This article By Elizabeth Giddens was excellent because we never look at the history of food. I express this all the time in my classrooms. You need to know where food has come from and how it has evolved in order to move forward and to give your food substance and a foundation.
What an upper-middle class New Yorker might have found on his morning table through the ages:
1811: In the early 19th century, people ate “dinner” at midday and a lighter “supper” in the evening. Breakfast consisted mainly of leftovers, and it was served cold so as to not require a fire. Among the delicacies: a picked-over carcass, fruit pie and — a precursor to Corn Pops — stale popcorn in milk.

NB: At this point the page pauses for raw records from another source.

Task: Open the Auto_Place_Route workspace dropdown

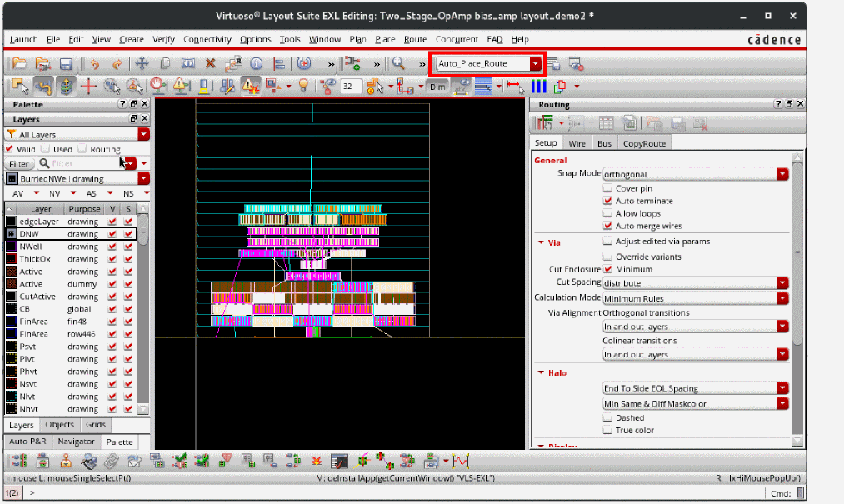Action: tap(535, 63)
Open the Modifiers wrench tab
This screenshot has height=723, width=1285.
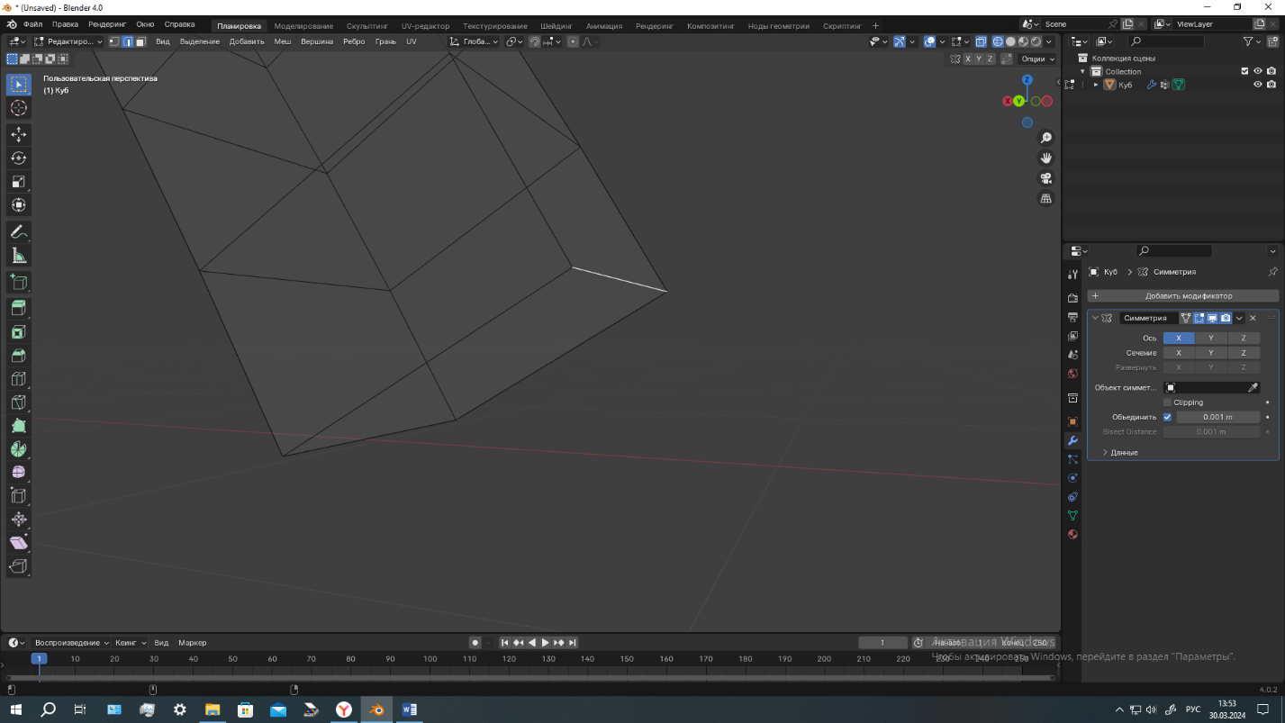pyautogui.click(x=1072, y=440)
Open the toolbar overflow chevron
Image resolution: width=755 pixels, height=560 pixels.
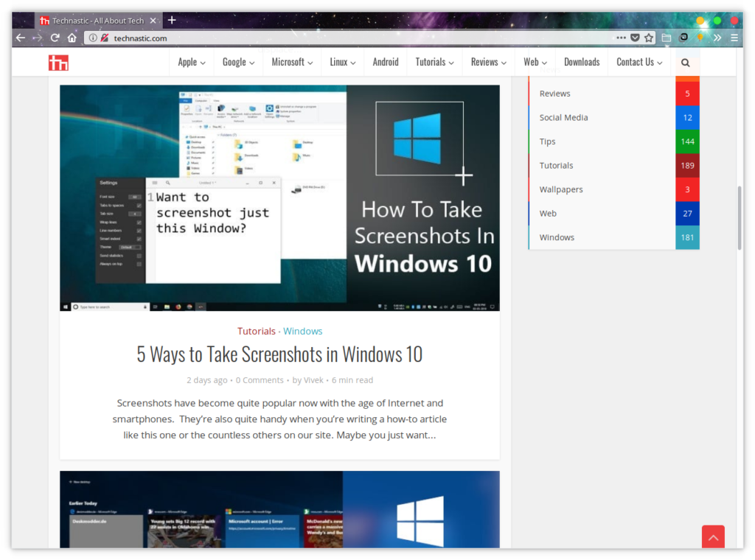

1861: By the mid 19th century, men no longer went home for the midday meal, so breakfast became the family meal. Nearly everything was potential morning fare — fried trout, broiled ham, eggs, muffins, rice waffles — and served in quantities that would make a Denny’s waitress blush.
1911: The breakfast binge was followed by a kind of repentance diet. Few foods have transformed the American table quite so significantly as cereal, which began accompanying a larger meal made up of foods that are now breakfast staples — bacon, eggs, pancakes — in reduced portions.
1961: With more women entering the work force, cereal became the easiest breakfast option. By the ’50s, cereal companies were removing fiber and adding sugar. Citrus companies, meanwhile, were concentrating juice (using heat and vacuums), which put frozen O.J. on nearly every table.